Black Americans have shed blood in every American war since the Revolution. This country, even the very Capitol building in which today's legislators now demand to see the birth certificate of the first black president, was built on the sweat and sinew of slaves. Before we were people in the eyes of the law, before we had the right to vote, before we had a black president, we were here, helping make this country as it is today. We are as American as it gets. And frankly, the time of people who think otherwise is passing. If that's the country Buchanan wants to hold onto, well, he's right, he is losing it.

And about time too.


Buchanan's article is here, and it's well worth a read.

Traditional Americans are losing their nation
Posted: October 20, 2009
1:00 am Eastern

In the brief age of Obama, we have had "truthers," "birthers," tea party activists and town-hall dissenters.

Comes now, the "Oath Keepers." And who might they be?

Writes Alan Maimon in the Las Vegas Review-Journal, Oath Keepers, depending on where one stands, are "either strident defenders of liberty or dangerous peddlers of paranoia."

Formed in March, they are ex-military and police who repledge themselves to defend the Constitution, even if it means disobeying orders. If the U.S. government ordered law enforcement agencies to violate Second Amendment rights by disarming the people, Oath Keepers will not obey.

"The whole point of Oath Keepers is to stop a dictatorship from ever happening here," says founding father Stewart Rhodes, an ex-Army paratrooper and Yale-trained lawyer. "My focus is on the guys with the guns, because they can't do it without them.

"We say if the American people decide it's time for a revolution, we'll fight with you."

Prediction: Brother Rhodes is headed for cable stardom.

And if the Pelosi-Reid progressives went postal over town-hall protesters, calling them "un-American," "Nazis" and "evil-mongers," one can imagine what they will do with the Oath Keepers.

As with Jimmy Carter's long-range psychoanalysis of Joe Wilson, the reflexive reaction of the mainstream media will likely be that these are militia types, driven to irrationality because America has a black president.

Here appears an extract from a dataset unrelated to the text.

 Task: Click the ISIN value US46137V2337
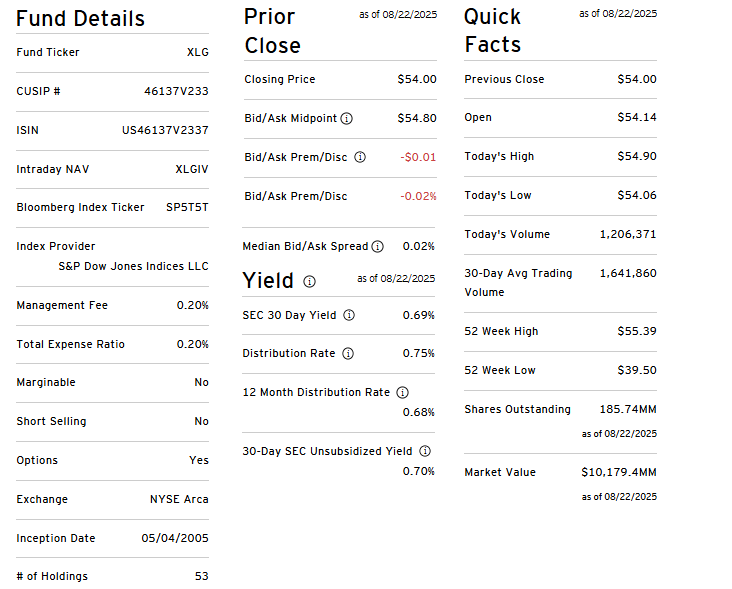165,130
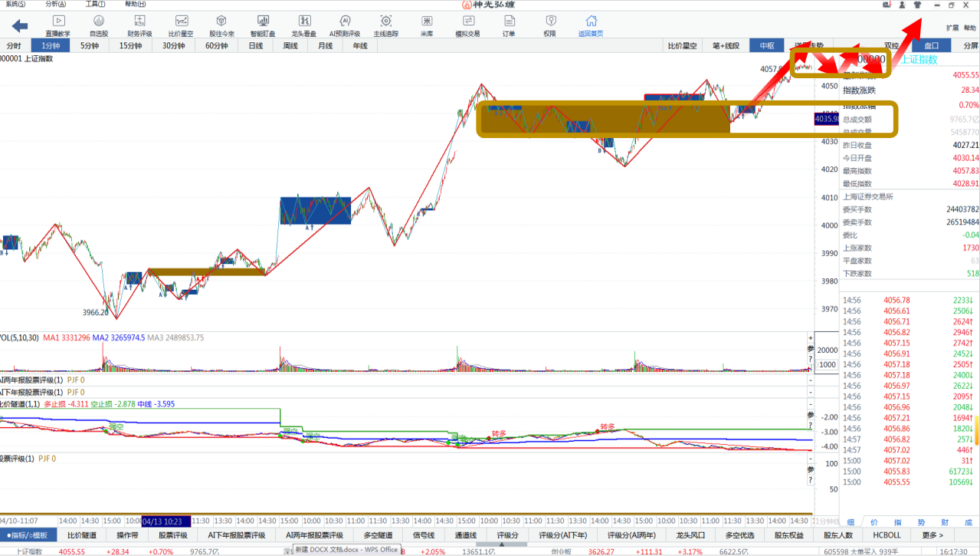Go to 返回首页 home icon

591,25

Yet, the establishment's reaction seems more problematic for the republic than anything the Oath Keepers are up to. For our political and media elite seem to have lost touch with the nation and to be wedded to a vision of America divorced from reality.

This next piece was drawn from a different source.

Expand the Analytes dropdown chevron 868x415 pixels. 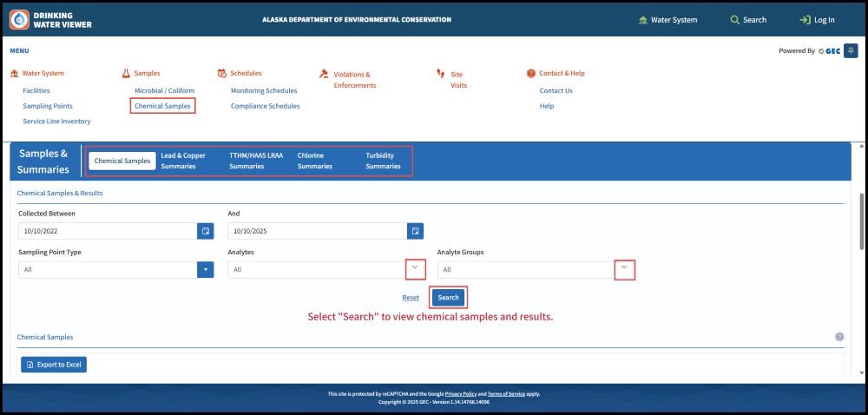coord(415,269)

Progressives are the folks who, in the 1960s, could easily understand that urban riots that took scores of lives and destroyed billions in property were an inevitable reaction to racism, poverty and despair. They could empathize with the rage of campus radicals who burned down the ROTC building and bombed the Pentagon.

The "dirty, immoral war in Vietnam" explains why the "finest generation we have ever produced" is behaving like this, they said. We must deal with the "root causes" of social disorder.

Yet, they cannot comprehend what would motivate Middle America to distrust its government, for it surely does, as Ron Brownstein reports in the National Journal:

"Whites are not only more anxious, but also more alienated. Big majorities of whites say the past year's turmoil has diminished their confidence in government, corporations and the financial industry. ... Asked which institution they trust most to make economic decisions in their interest, a plurality of whites older than 30 pick 'none' – a grim statement."

Is all this due to Obama's race?

Even Obama laughs at that. As he told David Letterman, I was already black by the time I was elected. And he not only got a higher share of the white vote than Kerry or Gore, a third of white voters, who said in August 2008 that race was an important consideration in voting, said they were going to vote for Obama.

With black voters going 24 to 1 for Obama, he almost surely won more votes than he lost because of his race.

Moreover, the alienation and radicalization of white America began long before Obama arrived. He acknowledged as much when he explained Middle Pennsylvanians to puzzled progressives in that closed-door meeting in San Francisco.

Referring to the white working-class voters in the industrial towns decimated by job losses, Obama said: "They get bitter, they cling to guns or religion or antipathy to people who aren't like them or anti-immigrant sentiment or anti-trade sentiment as a way to explain their frustrations."

Yet, we had seen these folks before. They were Perotistas in 1992, opposed NAFTA in 1993 and blocked the Bush-Kennedy McCain amnesty in 2007.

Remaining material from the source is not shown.